A Gospel Story, Reframed (Again) In 'Black Nativity'

Originally published on Fri November 29, 2013 7:55 pm

Like Eve's Bayou, her best-known movie, Kasi Lemmons' Black Nativity presents a child's view of a troubled family. The latter film is sweeter and slenderer, but that's only to be expected: Black Nativity is a musical, after all, as well as a credible attempt at an African-American holiday perennial.

The original Black Nativity is a gospel-music oratorio, conceived by poet Langston Hughes and first performed in 1961. It pairs the Christian Nativity story with traditional spirituals and African drumming.

Hughes' play is part of Lemmons' movie, but the writer-director has added a framing story and some new songs. The tunes were composed in part by the pop-soul performer and producer Raphael Saadiq, with some of the lyrics penned by Lemmons.

The story begins in Baltimore, with a prodigal daughter and her son. Naima (Jennifer Hudson) hasn't spoken to her parents in about 15 years, and the boy she named — what else? — Langston doesn't know his grandparents. Now eviction looms, so Naima puts the kid (Jacob Latimore) on a bus to New York, where her mother and father live.

Grandpa is the starchy Rev. Cornell Cobbs (Forest Whitaker), who presides over a church in Harlem. Grandma is the warm, understanding Aretha Cobbs (Angela Bassett), who worries about her estranged daughter and grandson and sings in the church's Vegas-style gospel choir.

Both Whitaker and Bassett do their own singing, quite credibly; indeed, those who don't share the current taste for vocal gymnastics might prefer those performers' numbers to Hudson's Dreamgirls-like exertions.

Once he's arrived in Manhattan, some implausible mishaps send Langston straight to jail. Cornell quickly bails the boy out, but not before he meets Loot (Tyrese Gibson), a potential tutor in crime.

Most of the rest of the action takes place at the Cobbs' memento-stuffed brownstone — Langston likens it to "a black people museum" — a nearby pawnshop or the church. At that last location, Christmas Eve means a performance of Hughes' pageant, an annual tradition that draws an interracial crowd, including what seem to be a few gay couples.
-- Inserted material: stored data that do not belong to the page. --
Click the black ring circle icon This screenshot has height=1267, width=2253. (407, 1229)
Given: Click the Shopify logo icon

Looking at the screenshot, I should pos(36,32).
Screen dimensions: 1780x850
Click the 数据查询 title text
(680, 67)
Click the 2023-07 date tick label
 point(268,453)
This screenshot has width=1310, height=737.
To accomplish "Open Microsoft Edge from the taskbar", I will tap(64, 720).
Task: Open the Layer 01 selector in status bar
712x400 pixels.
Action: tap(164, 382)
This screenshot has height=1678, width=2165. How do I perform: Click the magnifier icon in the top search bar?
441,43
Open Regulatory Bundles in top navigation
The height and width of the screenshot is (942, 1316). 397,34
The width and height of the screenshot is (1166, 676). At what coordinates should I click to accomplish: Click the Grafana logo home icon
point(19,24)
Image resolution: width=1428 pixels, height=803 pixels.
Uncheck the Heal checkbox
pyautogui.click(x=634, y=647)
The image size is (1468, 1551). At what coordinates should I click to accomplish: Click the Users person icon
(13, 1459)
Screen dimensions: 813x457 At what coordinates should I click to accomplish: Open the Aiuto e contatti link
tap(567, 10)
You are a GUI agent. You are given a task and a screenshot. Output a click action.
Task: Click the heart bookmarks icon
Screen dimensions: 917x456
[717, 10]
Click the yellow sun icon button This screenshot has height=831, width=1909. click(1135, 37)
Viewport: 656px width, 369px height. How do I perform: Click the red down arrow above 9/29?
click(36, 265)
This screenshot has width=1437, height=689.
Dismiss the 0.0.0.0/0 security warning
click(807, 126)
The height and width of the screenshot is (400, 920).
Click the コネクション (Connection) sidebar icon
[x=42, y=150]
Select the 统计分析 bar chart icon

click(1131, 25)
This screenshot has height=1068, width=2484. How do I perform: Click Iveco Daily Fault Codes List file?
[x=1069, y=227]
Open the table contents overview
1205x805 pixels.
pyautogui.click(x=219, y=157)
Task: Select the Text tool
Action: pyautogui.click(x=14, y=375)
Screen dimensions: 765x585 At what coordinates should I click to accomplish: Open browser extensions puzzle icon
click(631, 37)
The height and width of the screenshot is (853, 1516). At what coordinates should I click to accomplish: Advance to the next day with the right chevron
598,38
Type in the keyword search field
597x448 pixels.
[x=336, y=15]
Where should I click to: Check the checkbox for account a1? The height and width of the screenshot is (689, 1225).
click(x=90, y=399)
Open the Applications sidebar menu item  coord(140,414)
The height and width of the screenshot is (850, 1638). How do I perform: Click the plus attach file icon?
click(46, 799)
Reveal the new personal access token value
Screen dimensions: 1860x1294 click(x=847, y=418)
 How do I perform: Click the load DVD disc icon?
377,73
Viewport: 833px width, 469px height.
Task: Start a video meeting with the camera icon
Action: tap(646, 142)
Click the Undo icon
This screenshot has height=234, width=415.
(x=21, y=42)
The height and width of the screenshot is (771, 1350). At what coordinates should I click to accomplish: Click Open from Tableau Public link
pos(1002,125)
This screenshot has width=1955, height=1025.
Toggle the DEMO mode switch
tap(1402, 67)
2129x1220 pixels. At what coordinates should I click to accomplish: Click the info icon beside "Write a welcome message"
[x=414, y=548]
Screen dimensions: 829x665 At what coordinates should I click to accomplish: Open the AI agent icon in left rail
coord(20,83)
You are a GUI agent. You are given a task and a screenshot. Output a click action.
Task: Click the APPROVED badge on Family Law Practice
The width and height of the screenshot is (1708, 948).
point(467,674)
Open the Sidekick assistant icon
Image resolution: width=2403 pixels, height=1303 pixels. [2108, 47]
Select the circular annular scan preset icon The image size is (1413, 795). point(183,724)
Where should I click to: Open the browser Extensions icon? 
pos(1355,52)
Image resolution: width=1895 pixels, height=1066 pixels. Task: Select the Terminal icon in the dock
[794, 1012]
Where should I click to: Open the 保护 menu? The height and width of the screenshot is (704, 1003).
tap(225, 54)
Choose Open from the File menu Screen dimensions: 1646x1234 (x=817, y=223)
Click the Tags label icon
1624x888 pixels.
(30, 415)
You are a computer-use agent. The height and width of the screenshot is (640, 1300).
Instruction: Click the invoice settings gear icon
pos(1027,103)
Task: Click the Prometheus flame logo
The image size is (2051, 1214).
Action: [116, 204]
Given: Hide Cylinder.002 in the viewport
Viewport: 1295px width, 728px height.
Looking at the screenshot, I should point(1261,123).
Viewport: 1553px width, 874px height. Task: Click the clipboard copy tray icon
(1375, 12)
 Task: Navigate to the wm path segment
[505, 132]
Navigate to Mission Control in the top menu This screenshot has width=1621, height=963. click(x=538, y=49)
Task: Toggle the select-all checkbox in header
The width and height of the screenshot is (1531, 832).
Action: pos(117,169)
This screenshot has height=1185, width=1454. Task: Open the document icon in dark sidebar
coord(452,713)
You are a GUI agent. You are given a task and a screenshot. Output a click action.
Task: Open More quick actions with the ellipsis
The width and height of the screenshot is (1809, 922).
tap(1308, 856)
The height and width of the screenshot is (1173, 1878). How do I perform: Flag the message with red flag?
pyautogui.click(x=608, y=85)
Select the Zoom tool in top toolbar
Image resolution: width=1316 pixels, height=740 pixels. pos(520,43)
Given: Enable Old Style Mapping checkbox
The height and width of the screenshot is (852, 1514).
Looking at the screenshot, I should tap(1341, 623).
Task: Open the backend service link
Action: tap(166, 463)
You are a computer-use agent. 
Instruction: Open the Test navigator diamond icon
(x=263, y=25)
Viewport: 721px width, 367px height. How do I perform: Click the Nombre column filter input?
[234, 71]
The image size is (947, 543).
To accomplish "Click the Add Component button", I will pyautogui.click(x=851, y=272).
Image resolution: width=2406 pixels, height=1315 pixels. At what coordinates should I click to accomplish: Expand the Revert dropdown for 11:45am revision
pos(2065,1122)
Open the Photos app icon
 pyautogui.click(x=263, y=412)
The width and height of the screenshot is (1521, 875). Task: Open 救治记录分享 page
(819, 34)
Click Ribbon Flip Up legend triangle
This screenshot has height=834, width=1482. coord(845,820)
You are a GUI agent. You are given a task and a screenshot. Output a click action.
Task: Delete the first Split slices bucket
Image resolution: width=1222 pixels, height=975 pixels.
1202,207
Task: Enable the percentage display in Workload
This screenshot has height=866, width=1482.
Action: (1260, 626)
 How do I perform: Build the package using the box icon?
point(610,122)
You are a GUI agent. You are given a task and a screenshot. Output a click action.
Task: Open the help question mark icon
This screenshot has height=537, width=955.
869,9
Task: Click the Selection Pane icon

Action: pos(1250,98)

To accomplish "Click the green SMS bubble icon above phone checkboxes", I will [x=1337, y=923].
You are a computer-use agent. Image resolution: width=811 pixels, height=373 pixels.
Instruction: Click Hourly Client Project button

A fairy-tale vision of inclusiveness, sure, but then even the movie's most wretched characters glow in the Harlem lamplight. A homeless couple, including an upbeat pregnant woman, happily harmonizes on "Silent Night." Only the Baltimore scenes (which were shot in New York) feel dingy and hope-deprived.

Black Nativity takes a stagey approach that often feels too broad for cinema. So of course the major characters regularly break into song, and all of them coincidentally arrive at the church for a climactic round of revelations and recriminations.

It turns out that Cornell owes everyone an apology — although his misdeeds pale next to those of the preacher in Red Hook Summer, another tale of a restive boy sent to New York to live with his pastor granddad. In Spike Lee's film, the old man is a sexual abuser, but when Cornell proclaims "practice love," there's no double entendre.

In the movie's wildest sequence, the preacher gives a jivey reading of the Gospel of Luke while Langston falls asleep and dreams that he's in ancient Jerusalem, with the homeless couple now in the roles of Mary and Joseph.

Purists may object, but this is squarely in the tradition of African-American gospel interpretation. It's also, like the rest of Black Nativity, utterly sincere.